However, in a number of cases, equivocal or incongruent FDG-PET results may leave clinicians in an even greater dilemma. Indeed, despite the diagnostic clarification FDG-PET allows in most cases, 18% of patients in Elias et al., and 16% in Laforce et al. respectively remained with an uncertain diagnosis after a first FDG-PET and an extensive diagnostic work-up [6, 9]. In these highly difficult cases, very few studies provide guidance about the next steps to take in the investigative process. Given the availability of FDG-PET technology in many centers, some clinicians order a second FDG-PET to look for a progression or clarification of metabolic findings. Whether this practice is useful and associated with improved outcomes is unclear and, to our knowledge, has never been clearly addressed. Furthermore, the most appropriate repeat delay has never been studied. The literature reports one conference abstract [16] showing that repeating FDG-PET one year after a first indeterminate scan accurately predicts progression to dementia within three years. However, this study was restricted to assessing FDG-PET accuracy in predicting MCI progression to dementia related to AD, and not to other atypical syndromes. Moreover, it did not test different inter-PET time lapses, or evaluate the practical impact of FDG-PET repetition in a tertiary center setting.

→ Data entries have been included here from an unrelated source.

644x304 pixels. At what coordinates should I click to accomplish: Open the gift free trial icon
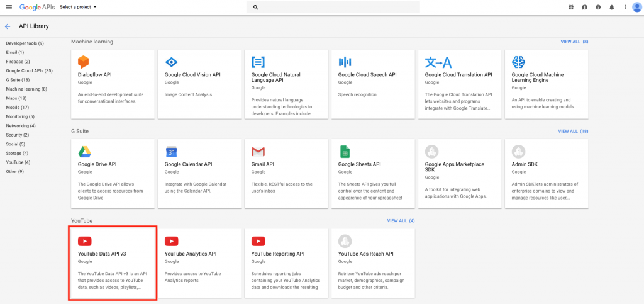pos(571,7)
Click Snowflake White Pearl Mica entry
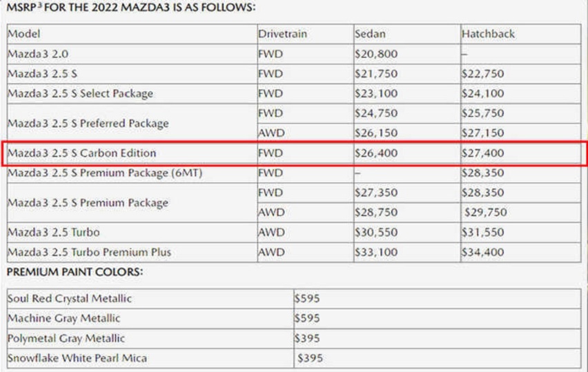The image size is (588, 372). 77,358
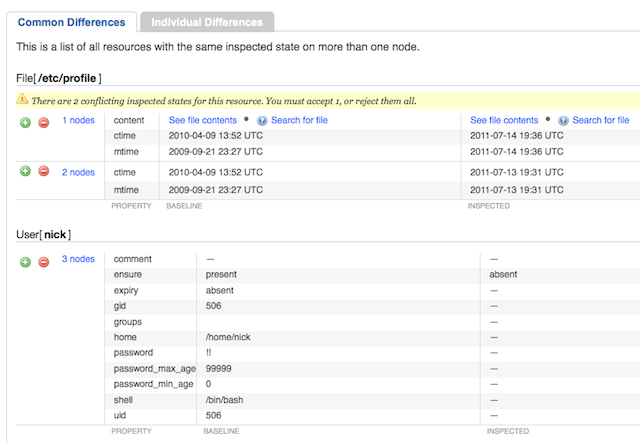Select the File[/etc/profile] resource heading
The height and width of the screenshot is (443, 640).
point(59,77)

The aim of this study was therefore to explore the clinical benefits of a second FDG-PET on the differential diagnosis and management of patients with atypical presentations in a tertiary care memory clinic setting. Secondarily, we sought to identify the optimal delay when FDG-PET scans should be repeated. This information is important to either support the use of repeated FDG-PET in atypical dementia or to prevent patients from undergoing unnecessary radiologic exams.

METHODS

Patient selection

We retrospectively reviewed the files of all patients followed at our tertiary memory clinic who underwent an FDG-PET between January 2007 and June 2014. 550 FDG-PET were found from a total of over 5,000 patients seen at the memory clinic. Among these, 55 patients were found to have undergone two FDG-PET and 4 to have undergone three FDG-PET. All patients had an atypical presentation, for which the clinician still faced diagnostic uncertainty after extensive clinical evaluation, blood tests, neuropsychological testing, structural imaging, and a first inconclusive FDG-PET. ‘Atypical dementia’ is defined in the context of this study as any clinical syndrome whose diagnosis remains unclear after detailed tertiary-care diagnostic work-up. These atypical dementia cases revealed underlying frontotemporal dementia, primary progressive aphasia, Alzheimer’s young-onset focal variants (frontal, visuospatial, language), corticobasal syndrome, progressive supranuclear palsy, etc. Table 1 shows the patient characteristics.

FDG-PET imaging

Patients fasted for at least 4 h before administration of ¹⁸F-FDG. The serum glucose level was measured for all patients. The ¹⁸F-FDG brain PET was obtained either with a dual-head Philips Vertex MCD-AC coincidence camera (Philips Healthcare, Best, Netherlands), Siemens Biograph 6 (Siemens Healthcare, Erlangen, Germany) or GE Discovery VCT-16 (GE Healthcare, Cleveland, Ohio, USA) PET/CT scanners. In a dimly lit room, between 111 and 370 MBq (3–10 mCi) ¹⁸F-FDG were injected via a venous catheter. Between 30 to 60 min uptake time was observed before starting the acquisition (gamma camera: 64×64×16 matrix, 64 steps, 25 seconds/steps; PET/CT: 3D mode, 10 or 15 min). Measured attenuation and scatter corrections were applied to the iterative reconstruction method. For image analysis, dementias were classified mainly by visual rating according to generally accepted criteria: for recent review see Brown RK et al. [17]. Main categories included 1) AD (or AD variant): metabolic reduction primarily involving parieto-temporal regions and posterior cingulate gyrus/precuneus [14, 18]; 2) Dementia with Lewy bodies: parietal and occipital hypometabolism with sparing of posterior cingulate gyrus [19, 20]; 3) Frontotemporal lobar degeneration: hypometabolism in frontal and anterior temporal regions in the behavioral variant [21], in the anterior temporal lobe in semantic dementia [22] and in the left dorsolateral and dorsomedial prefrontal cortex in progressive non-fluent aphasia [23]; 4) Corticobasal degeneration: asymmetric dorsal frontal and anterior parietal metabolic reduction with or without ipsilateral striatum and thalamus hypometabolism, greatest on the side of the brain contralateral to the most affected limbs [24]. Semi-quantitative analysis using Neurostat/3D-SSP software was available to corroborate visual findings. Since cerebral FDG-PET criteria have greatly evolved in the last years, scans interpreted in 2008-2009 could not as efficiently distinguish for instance primary progressive aphasia variants, but could still very well distinguish AD variants from non-AD pathologies on the basis of posterior cingulate and temporoparietal hypometabolism [14, 18]. Finally, since this was a retrospective effort, images were evaluated by a number of different readers with variable experience who were not blind to the clinician’s diagnostic hypotheses. This reflects the usual challenges faced inreal-life practice.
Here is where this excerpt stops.